Data items:
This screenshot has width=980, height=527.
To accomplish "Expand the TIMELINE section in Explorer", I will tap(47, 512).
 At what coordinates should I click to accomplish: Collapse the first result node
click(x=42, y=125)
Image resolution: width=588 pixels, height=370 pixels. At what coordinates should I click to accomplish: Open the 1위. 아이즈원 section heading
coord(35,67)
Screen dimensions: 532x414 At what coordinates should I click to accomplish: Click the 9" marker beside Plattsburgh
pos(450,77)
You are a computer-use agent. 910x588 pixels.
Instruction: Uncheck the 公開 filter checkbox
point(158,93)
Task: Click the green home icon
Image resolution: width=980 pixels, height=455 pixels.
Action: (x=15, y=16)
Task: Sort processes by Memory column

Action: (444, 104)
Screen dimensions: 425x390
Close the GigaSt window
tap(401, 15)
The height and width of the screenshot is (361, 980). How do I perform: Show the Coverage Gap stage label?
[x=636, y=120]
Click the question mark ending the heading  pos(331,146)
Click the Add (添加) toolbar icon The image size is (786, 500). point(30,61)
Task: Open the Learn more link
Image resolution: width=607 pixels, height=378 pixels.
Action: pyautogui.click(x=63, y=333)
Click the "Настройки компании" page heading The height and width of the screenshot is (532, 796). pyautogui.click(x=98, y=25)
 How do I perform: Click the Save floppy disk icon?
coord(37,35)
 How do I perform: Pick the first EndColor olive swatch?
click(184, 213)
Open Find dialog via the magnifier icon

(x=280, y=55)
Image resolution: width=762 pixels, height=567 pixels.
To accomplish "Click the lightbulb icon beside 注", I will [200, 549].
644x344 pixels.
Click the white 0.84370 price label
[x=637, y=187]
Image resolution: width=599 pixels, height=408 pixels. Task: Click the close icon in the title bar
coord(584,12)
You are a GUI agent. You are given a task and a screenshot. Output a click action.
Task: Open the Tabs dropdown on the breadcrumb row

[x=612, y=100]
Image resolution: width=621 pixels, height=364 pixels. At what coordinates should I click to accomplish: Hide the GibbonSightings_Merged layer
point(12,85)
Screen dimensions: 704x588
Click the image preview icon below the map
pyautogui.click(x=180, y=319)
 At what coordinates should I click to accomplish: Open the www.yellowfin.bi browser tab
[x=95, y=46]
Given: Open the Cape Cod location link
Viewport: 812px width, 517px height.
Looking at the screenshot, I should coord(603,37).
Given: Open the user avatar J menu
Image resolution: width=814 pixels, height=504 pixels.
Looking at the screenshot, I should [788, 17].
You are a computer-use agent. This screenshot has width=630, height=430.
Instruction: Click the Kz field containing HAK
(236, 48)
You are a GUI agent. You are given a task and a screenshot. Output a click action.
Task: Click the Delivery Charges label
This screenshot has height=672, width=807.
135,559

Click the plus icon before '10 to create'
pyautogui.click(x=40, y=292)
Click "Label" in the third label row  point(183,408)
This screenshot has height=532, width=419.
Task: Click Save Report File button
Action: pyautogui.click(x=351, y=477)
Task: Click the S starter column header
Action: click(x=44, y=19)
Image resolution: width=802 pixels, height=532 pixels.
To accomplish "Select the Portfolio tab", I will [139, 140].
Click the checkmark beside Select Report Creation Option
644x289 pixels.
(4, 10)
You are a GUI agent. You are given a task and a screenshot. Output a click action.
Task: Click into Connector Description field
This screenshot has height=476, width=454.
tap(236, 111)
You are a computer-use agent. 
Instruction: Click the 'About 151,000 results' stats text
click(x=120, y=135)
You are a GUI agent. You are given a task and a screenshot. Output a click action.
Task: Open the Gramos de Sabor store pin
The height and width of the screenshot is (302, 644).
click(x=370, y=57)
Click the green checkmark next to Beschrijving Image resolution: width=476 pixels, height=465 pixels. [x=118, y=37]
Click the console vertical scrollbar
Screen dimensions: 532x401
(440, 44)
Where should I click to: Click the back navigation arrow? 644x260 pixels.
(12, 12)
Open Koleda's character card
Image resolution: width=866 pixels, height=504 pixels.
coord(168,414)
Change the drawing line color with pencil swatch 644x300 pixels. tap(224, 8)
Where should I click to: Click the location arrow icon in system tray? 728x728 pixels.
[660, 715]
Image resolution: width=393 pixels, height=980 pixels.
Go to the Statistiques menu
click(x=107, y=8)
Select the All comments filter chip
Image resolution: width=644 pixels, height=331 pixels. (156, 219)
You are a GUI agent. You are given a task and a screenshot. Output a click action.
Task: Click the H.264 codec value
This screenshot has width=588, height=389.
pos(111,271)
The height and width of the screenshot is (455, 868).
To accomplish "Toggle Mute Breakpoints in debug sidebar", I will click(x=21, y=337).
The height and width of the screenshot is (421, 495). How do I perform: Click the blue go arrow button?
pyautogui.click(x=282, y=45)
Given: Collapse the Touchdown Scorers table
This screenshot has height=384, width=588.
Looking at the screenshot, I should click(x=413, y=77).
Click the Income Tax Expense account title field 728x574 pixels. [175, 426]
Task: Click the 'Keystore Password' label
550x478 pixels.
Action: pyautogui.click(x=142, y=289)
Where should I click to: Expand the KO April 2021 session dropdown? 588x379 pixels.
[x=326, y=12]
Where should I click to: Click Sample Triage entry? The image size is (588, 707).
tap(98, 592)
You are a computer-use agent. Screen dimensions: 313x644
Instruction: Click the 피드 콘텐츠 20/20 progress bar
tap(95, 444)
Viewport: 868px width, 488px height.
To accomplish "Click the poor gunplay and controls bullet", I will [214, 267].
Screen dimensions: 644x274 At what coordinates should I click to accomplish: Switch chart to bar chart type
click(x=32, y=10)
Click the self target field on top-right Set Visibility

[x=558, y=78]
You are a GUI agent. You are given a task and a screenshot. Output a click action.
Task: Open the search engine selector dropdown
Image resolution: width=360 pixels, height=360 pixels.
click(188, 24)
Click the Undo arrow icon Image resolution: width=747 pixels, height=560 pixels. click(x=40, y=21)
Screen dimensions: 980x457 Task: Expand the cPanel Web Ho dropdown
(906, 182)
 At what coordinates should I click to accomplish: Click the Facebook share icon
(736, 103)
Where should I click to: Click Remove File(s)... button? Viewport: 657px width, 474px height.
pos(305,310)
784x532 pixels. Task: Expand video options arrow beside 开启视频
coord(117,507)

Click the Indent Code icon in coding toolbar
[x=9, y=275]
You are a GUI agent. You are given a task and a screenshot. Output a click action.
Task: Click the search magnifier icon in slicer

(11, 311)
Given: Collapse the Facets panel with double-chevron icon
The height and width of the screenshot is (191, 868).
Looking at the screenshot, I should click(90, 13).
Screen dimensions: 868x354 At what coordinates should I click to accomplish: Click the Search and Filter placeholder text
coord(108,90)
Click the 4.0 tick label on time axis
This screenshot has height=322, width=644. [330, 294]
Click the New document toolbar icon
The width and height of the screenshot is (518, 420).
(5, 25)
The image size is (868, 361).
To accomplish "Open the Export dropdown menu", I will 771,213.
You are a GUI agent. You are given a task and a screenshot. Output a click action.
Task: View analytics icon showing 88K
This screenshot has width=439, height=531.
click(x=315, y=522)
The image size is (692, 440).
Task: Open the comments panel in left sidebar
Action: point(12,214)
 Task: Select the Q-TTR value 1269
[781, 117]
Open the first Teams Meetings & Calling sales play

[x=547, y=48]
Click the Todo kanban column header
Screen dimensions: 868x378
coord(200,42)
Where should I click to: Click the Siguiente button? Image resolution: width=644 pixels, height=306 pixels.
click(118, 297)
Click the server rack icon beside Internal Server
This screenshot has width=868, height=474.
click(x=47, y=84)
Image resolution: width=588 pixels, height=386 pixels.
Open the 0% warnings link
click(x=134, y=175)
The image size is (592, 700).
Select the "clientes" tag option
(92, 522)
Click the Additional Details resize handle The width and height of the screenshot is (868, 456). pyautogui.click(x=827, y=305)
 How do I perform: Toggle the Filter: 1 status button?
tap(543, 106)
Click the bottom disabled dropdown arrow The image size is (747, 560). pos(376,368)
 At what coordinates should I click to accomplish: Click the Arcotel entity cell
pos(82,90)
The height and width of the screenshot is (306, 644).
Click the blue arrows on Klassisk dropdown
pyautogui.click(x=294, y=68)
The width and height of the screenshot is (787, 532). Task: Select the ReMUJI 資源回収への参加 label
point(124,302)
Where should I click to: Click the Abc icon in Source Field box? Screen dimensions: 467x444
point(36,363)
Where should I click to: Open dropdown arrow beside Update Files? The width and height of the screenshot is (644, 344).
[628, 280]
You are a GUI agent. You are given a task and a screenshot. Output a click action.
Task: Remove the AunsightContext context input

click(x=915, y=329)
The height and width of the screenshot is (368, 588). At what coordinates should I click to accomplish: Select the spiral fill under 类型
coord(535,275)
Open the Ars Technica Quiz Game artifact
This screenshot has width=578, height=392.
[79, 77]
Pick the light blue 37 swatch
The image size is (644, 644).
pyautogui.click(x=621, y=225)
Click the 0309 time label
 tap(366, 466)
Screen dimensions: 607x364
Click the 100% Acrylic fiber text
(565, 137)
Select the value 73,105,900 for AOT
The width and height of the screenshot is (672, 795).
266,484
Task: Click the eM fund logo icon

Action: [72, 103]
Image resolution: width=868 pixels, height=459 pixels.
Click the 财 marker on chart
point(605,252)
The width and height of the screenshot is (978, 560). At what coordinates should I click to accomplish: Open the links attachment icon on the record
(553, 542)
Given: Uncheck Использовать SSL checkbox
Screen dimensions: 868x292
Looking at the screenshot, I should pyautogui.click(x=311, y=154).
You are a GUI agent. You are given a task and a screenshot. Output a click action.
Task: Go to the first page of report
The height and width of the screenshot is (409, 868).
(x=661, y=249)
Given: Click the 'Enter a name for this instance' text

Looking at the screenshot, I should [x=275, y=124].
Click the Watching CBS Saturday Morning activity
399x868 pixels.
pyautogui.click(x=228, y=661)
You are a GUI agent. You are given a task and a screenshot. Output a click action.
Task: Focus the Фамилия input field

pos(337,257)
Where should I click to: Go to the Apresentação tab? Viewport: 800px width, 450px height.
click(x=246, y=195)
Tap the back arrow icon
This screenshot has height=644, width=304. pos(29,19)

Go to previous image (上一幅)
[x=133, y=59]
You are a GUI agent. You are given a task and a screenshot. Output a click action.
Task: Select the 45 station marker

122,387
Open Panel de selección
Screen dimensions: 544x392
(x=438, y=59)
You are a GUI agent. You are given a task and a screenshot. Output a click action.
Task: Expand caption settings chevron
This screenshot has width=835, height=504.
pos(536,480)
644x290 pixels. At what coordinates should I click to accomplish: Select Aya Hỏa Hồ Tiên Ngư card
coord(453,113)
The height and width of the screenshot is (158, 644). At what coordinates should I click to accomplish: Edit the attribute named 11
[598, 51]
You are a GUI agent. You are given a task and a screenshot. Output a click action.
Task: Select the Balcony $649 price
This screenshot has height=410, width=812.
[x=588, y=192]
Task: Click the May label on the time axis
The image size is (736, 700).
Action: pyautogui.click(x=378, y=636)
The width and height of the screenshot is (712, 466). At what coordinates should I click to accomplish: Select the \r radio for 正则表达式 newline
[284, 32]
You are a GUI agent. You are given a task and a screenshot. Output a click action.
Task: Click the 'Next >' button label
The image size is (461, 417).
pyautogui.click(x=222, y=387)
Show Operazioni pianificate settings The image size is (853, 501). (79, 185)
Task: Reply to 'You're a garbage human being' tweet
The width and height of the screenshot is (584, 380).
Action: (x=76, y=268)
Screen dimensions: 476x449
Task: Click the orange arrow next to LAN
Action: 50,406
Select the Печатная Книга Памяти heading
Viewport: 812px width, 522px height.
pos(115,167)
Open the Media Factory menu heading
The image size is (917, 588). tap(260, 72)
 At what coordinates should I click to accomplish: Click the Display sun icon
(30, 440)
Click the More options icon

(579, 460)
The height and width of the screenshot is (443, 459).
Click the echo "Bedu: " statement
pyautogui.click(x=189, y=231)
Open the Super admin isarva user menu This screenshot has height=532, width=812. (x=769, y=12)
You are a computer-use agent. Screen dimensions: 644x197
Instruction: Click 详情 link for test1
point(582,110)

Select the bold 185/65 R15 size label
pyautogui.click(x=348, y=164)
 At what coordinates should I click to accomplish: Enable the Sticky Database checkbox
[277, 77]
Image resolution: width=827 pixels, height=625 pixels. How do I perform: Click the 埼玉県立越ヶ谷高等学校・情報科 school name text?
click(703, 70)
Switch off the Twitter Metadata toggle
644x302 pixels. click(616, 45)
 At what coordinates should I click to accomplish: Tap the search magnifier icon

Exercise details ▸
Could you transcribe the entries above word for word, from the line with "Click the 4.0 tick label on time axis" down to the line with "The image size is (868, 361).", keeping both?

Finished task ▸
Click the 4.0 tick label on time axis
This screenshot has height=322, width=644. [330, 294]
Click the New document toolbar icon
The width and height of the screenshot is (518, 420).
(5, 25)
The image size is (868, 361).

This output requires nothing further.